Afrizal juga membicarakan kepribadian seksual-menyimpang (homoseksual, biseksual, dll) orang Indonesia yang cenderung selalu ditutupi-tutupi, tidak berani terbuka, karena ketika terbuka seseorang itu sama saja seperti terjun bebas ke jurang. Sebab, di Indonesia, masyarakat yang cenderung memegang teguh prinsip-prinsip moralis, mudah mengecam dan mendiskriminasi orang-orang yang memiliki kepribadian seksual-menyimpang. Hal tersebut yang menjadi alasan utama seseorang tidak berani terbuka membeberkan kepribadian seksual-menyimpangnya. Bahkan, banyak juga orang-orang yang sejatinya memiliki kepribadian seksual-menyimpang menutupi kepribadian seksual tersebut dengan berpura-pura menikah, demi menghindari sanksi sosial dari masyarakat.

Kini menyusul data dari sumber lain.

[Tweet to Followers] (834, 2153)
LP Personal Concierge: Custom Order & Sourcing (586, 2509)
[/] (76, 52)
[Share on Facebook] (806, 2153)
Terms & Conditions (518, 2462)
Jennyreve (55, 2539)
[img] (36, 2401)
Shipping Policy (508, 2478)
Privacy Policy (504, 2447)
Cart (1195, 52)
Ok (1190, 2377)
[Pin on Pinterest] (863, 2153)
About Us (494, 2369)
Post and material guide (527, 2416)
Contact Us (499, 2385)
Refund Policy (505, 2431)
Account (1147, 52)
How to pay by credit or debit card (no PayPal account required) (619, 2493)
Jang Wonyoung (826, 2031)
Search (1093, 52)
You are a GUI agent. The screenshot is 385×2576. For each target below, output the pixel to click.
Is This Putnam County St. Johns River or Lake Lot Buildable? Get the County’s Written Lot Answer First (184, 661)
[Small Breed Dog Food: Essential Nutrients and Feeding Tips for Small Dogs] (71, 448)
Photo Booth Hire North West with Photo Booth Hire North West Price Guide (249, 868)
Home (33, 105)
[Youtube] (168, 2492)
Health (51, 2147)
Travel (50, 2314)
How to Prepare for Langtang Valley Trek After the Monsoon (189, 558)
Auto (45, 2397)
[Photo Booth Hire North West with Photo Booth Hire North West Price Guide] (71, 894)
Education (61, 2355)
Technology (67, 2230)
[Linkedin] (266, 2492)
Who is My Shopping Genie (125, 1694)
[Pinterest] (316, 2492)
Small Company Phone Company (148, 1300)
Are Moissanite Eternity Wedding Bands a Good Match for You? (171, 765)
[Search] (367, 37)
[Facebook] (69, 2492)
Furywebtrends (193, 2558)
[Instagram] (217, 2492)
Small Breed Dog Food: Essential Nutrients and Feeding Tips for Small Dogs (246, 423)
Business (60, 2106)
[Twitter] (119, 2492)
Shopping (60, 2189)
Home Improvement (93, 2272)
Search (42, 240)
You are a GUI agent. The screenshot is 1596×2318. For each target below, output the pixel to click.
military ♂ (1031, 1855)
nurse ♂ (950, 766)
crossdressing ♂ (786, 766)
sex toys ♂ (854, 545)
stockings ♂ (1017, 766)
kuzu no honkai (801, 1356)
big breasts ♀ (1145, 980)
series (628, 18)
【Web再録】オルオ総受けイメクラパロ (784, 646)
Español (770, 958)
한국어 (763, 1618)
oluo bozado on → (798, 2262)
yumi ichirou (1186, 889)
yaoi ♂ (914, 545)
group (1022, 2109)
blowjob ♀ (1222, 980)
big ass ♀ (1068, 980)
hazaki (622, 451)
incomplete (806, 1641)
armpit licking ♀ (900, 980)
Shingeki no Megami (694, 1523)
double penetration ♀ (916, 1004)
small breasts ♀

Hal ini juga dipertegas oleh Kim, bahwa di Indonesia memang sangat banyak kasus-kasus seperti itu, dan hal tersebut sangat memprihatinkan. Dan, biasanya, orang-orang seperti itu membuka atau menjadi dirinya yang asli di dalam bercinta dengan pasangan yang sama-sama memiliki kepribadian seksual-menyimpang hanya di tempat-tempat tertentu yang telah dibeli maupun disewa, seperti indekos khusus, hotel, ataupun apartemen pribadi.
Di dalam pertemuan itu, memang kami bertiga banyak membicarakan persoalan; yang dipantik berdasarkan daya ingat. Di luar yang sudah dibahas [disebut] di atas, dunia kerja, hidup tanpa pernikahan, penutupan tempat wanita penghibur [yang berpotensi tidak terkontrolnya penyebaran penyakit], dan orang Indonesia yang sangat suka membuat anak; tanpa terlebih dahulu memikirkan nasib anaknya kelak; juga tidak luput dibicarakan; tanpa rasa sungkan satu sama lain.
Afrizal juga membicarakan kepribadiannya sejak kecil yang tidak suka menyetir sepeda motor maupun mobil, sehingga untuk bepergian ke tempat-tempat tertentu, kalau tidak ada yang menjemput, maka dia harus menggunakan jasa kendaraan umum.
Dan, setelah berbagai persoalan kami bertiga bicarakan di kursi dan meja Toffe Caffe di Surabaya, pada pukul 20.30 WIB semua pembicaraan kami berhenti. Kim kemudian mengantar Afrizal ke tempat indekosnya, dan setelah kembali ke Coffee Toffee untuk menjemputku dia memberi kabar bahwa flat cap atau topi datar kesayangan miliknya telah dinyatakan hilang.
Surabaya, 16 Desember 2020
(***)
B. B. Soegiono, lahir di Tempuran, Bantaran, Probolinggo. Kini merantau di Surabaya. Seorang pekerja teks: penyair dan prosais.
Untuk menghubunginya bisa melalui nomor 082301299466.
Tulisan-tulisannya pernah dimuat di sejumlah media di Indonesia, cetak maupun elektronik, antara lain: Koran Tempo, Harian Rakyat Sultra, Denpasar Post, Malang Post, Kurung Buka, Galeri Buku Jakarta, dan lain-lain.
Buku yang telah terbit: Saga Mentari (2018) dan Matahari Tenggelam di Negeri Lain (2020).